Sunday, 31 March 2013

Education Systems in The United Kingdom




In the name of Allah The Most Gracious and The Mot Merciful

Allhamdulillah sudah hampir 5 bulan aku survived di England merasakan pahit, manis, susah, senang, dan beratnya kuliah master di Inggris. Negeri terbesar penerima International students setelah America dan peringkat 6 education systems terbaik dunia setelah Finlandia, South Korea, Jepang dan Hongkong (satu negara lagi aku lupa ;p).  Justru peringkat Middle class ditempati oleh America, Germany, Canada, and France. Sedihnya peringkat terakhir justru ditempati oleh Meksico, Brazil dan Indonesia menurut laporan dari BBC news. Maka betapa beruntungnya aku bisa merasakan kualitas pendidikan terbaik dunia, dan seiring berjalannya waktu aku baru tahu kenapa England bisa jadi yang terbaik karena memang iklim perkuliahan disini menuntut kita untuk selalu berkompetisi. Berkompetisi secara sehat, menjadi yang terbaik dan memaksimalkan segala potensi yang kita miliki.

Anyway, kita mulai dari sistem perkuliahan disini berlaku yang namanya my lecture is my partner. Hierarki pendidikan yang biasa terjadi di Indonesia, kedudukan dosen yang biasanya selalu lebih tinggi tidak berlaku disini. Dosen adalah sharing partner untuk mahasiswa begitu pula dosen tidak akan pernah memandang rendah kemampuan setiap mahasiswanya. Rasa respect each others yang sangat tinggi terlebih karena kita international students membuat kuliah jadi terasa menyenangkan. Sekalipun kita salah dalam mengungkapkan pendapat kita terhadap suatu masalah lecture tidak akan pernah mengatakan itu salah. Tapi berusaha membenarkan tanpa membuat kita merasa rendah diri. On the other hand, kalau kita bisa memberikan pertanyan yang sangat bagus menurut lecture atau menjawab pertanyaan lecture dengan jawaban yang memuaskan mereka tidak akan segan memuji di depan satu kelas. Well down!!

My assignment, kebanyakan tugas yang diberikan dosen adalah essays yang semuanya mengharuskan kita untuk critical thinking yang mau enggak mau membuat kita membaca minimal 30 journal atau 10 text books hanya untuk membuat 2500-3000 words, setara dengan 10 pages. Sedikit yah kelihatannya? Tapi jangan salah disini yang namanya copy-paste itu termasuk criminal offence. Even though kita tambahkan reference di ujung paragraf yang kita buat. Mereka menuntut kita untuk pharaphrase. Pharaphrasing adalah proses mengambil ide orang lain tapi kita rubah dengan kata-kata sendiri yang menuntut pemahaman kita terhadap suatu permasalahan tapi tetap dengan menambahkan reference di awal atau di akhir paragraf. Pharaphase menuntut pemahaman, penguasaan vocabulary yang luas, dan skill pastinya.
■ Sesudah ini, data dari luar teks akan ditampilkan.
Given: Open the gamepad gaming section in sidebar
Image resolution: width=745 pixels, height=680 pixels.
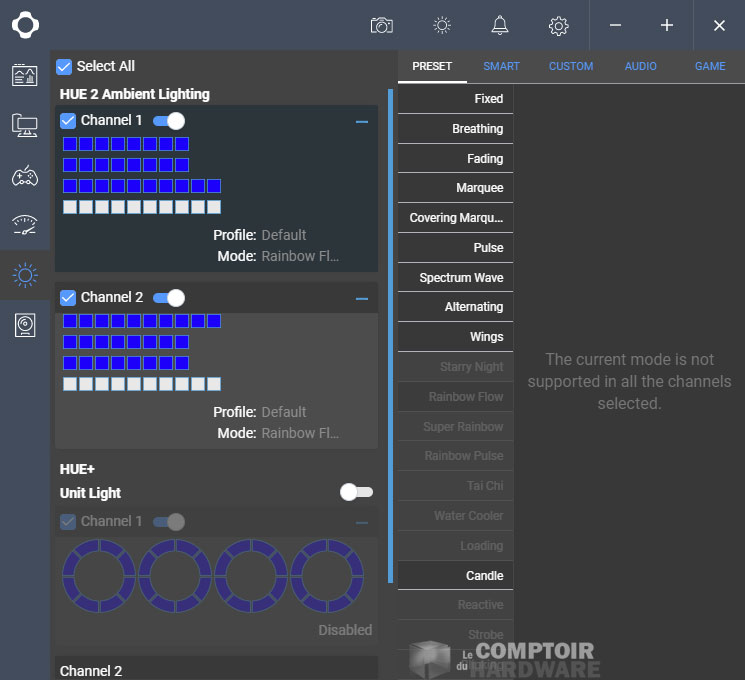Looking at the screenshot, I should coord(25,176).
Kebayang kan kalau setiap sentence harus kita pharaphase betapa kerja keras banget. Pokoknya kalau udah ada tugas  essay Library itu udah kaya rumah kedua mulai dari jam 9am-6pm. Itupun masih lanjut lagi di kosan wide awake sambil ditemani 5 cups Robusta coffee (supaya kuat bergadang). Sebenernya Library masih buka sampai midnight tapi berhubung kosanku agak jauh sekitar 20 menit darikampus jadi aku gak berani pulang terlalu malam.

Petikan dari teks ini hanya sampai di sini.